KARACHI, Jan 9: The Federal Board of Revenue (FBR) is facing an uphill task in revenue collection due to falling exports and imports, shrinking industrial activity and budgetary measures taken in the Finance Act 2012.
According high officials of Inland Revenue (IR), the cumulative impact of the budgetary measures which have abolished the Federal Excise Duty (FED) on eight consumers goods and a slash in FED on cement is going to be around Rs50 billion.
FBR is confronted with two issues i.e. a reduced share in cake and the shrinking size of the cake which will make its revenue target of Rs2,230 billion for current fiscal out of its reach, the sources said.
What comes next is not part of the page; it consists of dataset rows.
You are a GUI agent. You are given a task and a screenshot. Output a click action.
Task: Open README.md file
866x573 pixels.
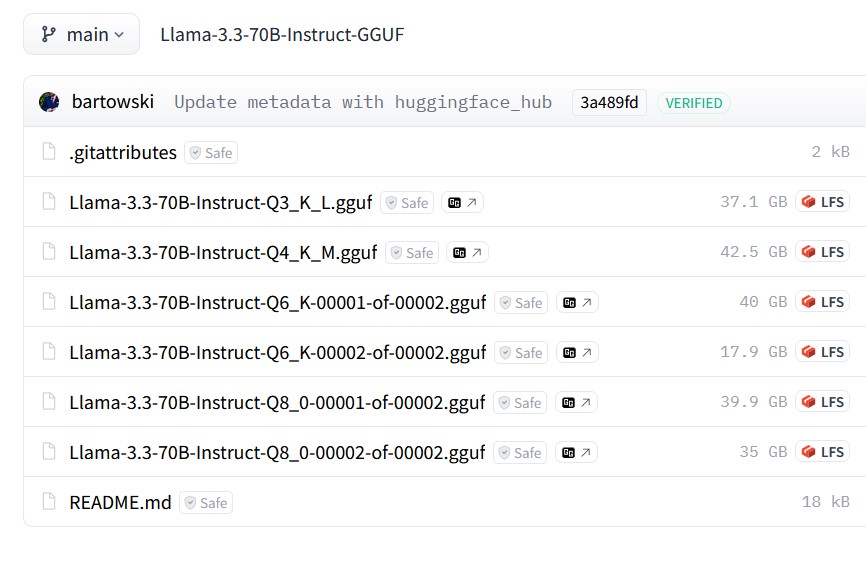(x=120, y=502)
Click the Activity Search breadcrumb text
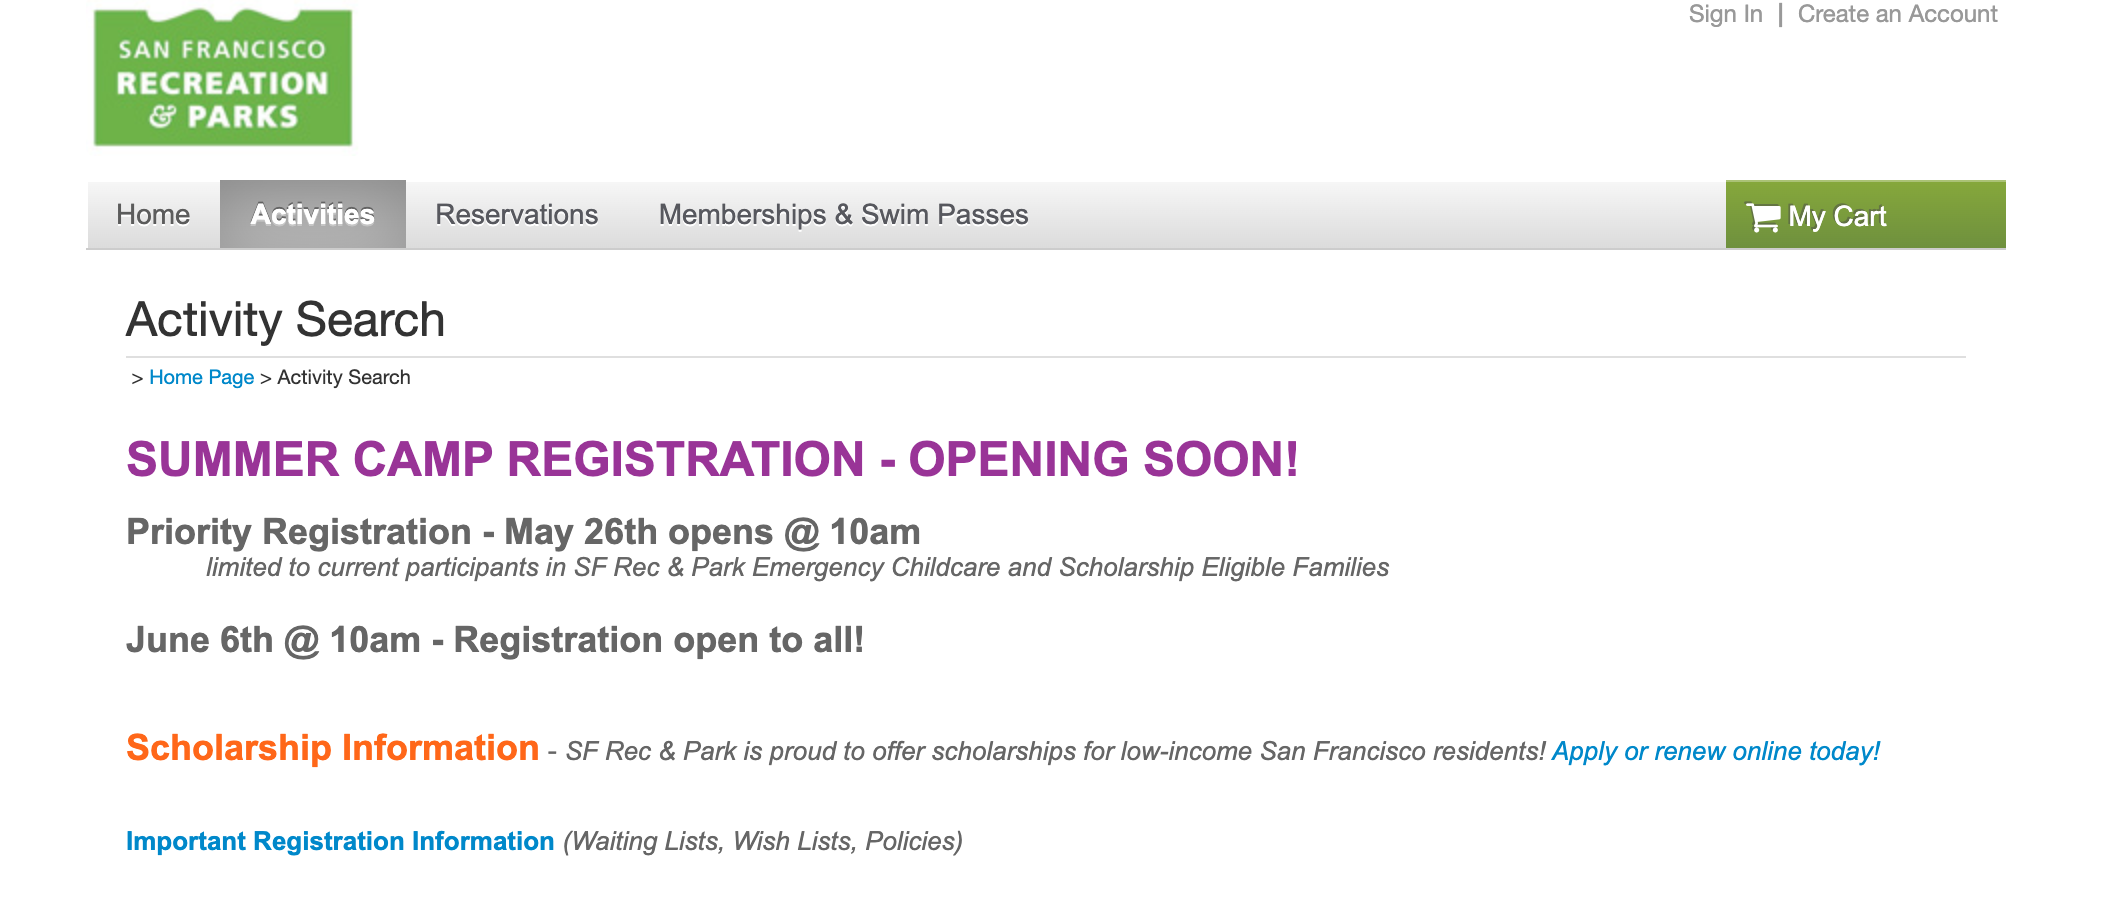This screenshot has width=2126, height=898. click(x=344, y=377)
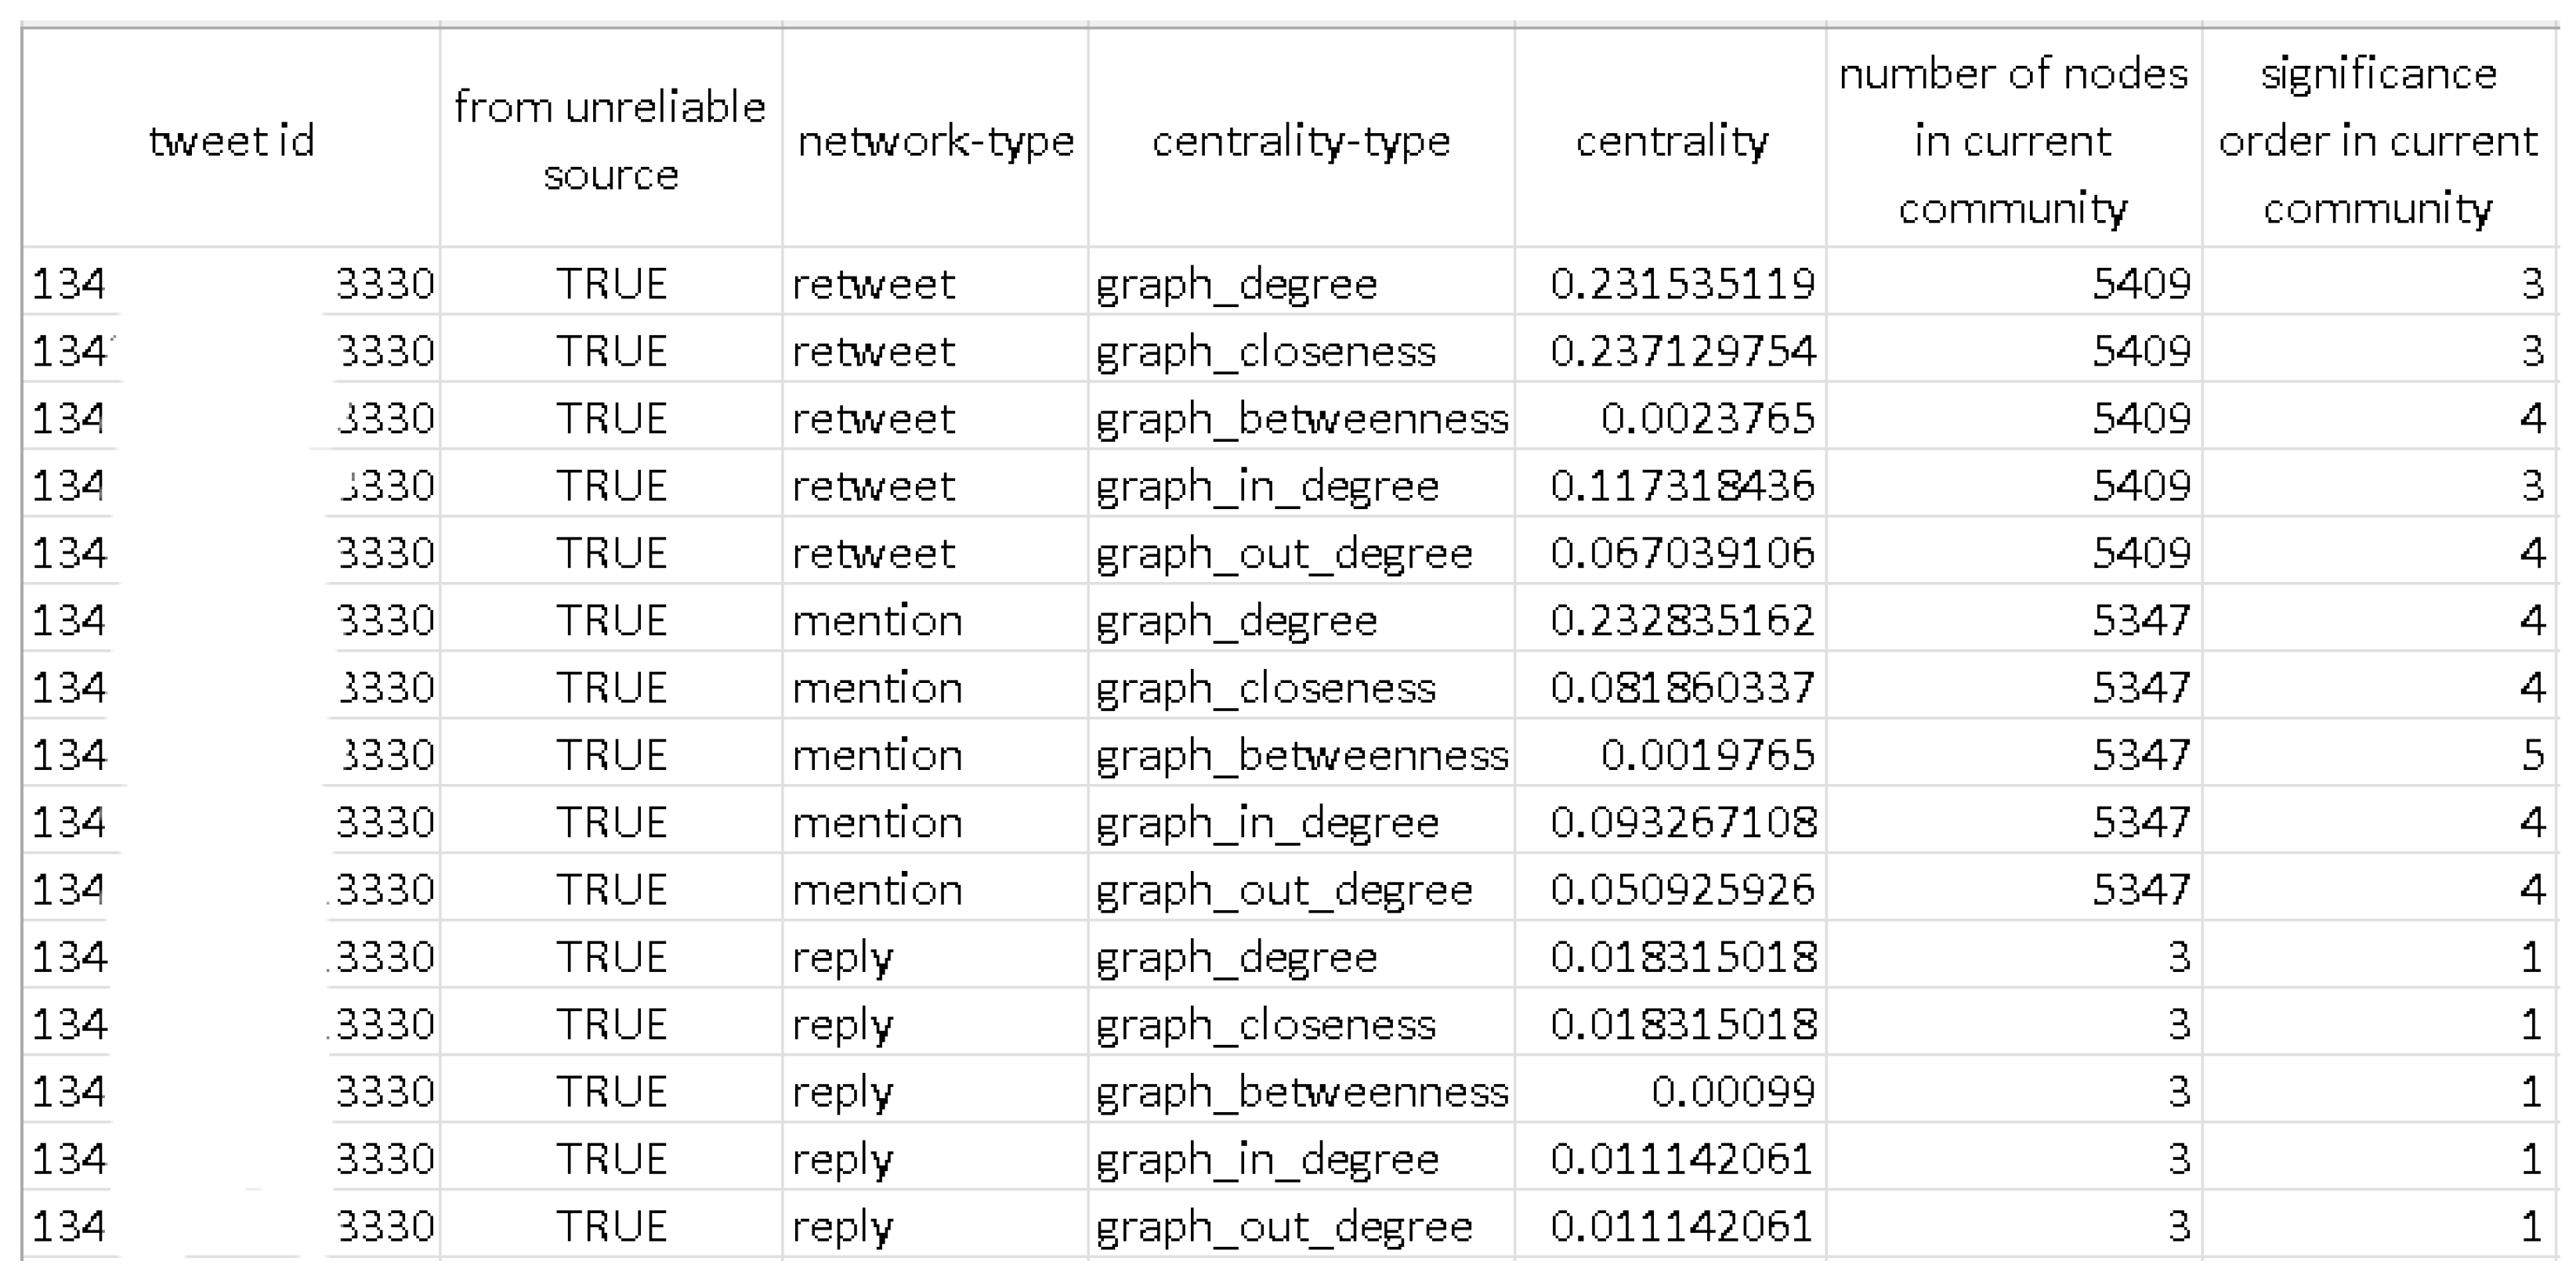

Sources said that field formations are urging the FBR to reduce their targets due to host of factors including transfer of sales tax on services to provinces under the 18th Constitutional Amendment.
The items eliminated from the FED list include lubricating oil base lube oil, sludge, sediment, perfume and toilet waters, beauty or make up preparations, pre-shave and after-shave products and other perfumery products and items under SRO 598 of 2012.
The official data show that oil and lubricants registered in field formations with trade mark of PSO, Pakistan Refinery, National Refinery, Shell Pakistan and others had yield an amount of Rs5.5 billion toward FED during last fiscal (July 2011 to June 2012).
Besides, the government had also reduced up to Rs100 FED on the supplies of cement made by cement manufacturers. The negative impact of this measure would be of around Rs1.48 billion.
The FBR has already suffered revenue loss as sales tax on services has now been collected by Sindh Revenue Board (SRB) and Punjab Revenue Authority (PRA).
Presently five major sectors including banking, insurance, terminal operators, hotels and restaurants and courier services are paying sales tax to provincial governments.
The PRA during first six months of current fiscal is estimated to have collected sales tax of around Rs9 to Rs10 billion on services whereas SRB last fiscal made a debut of Rs22 billion on sales tax collection on services.
Sources felt that the industry, which contributes up to 18.5 per cent towards GDP and gives up to 60 per cent towards revenue collection, is presently operating at 50 per cent of its capacity. This means that revenue collection would also fall, sources warned.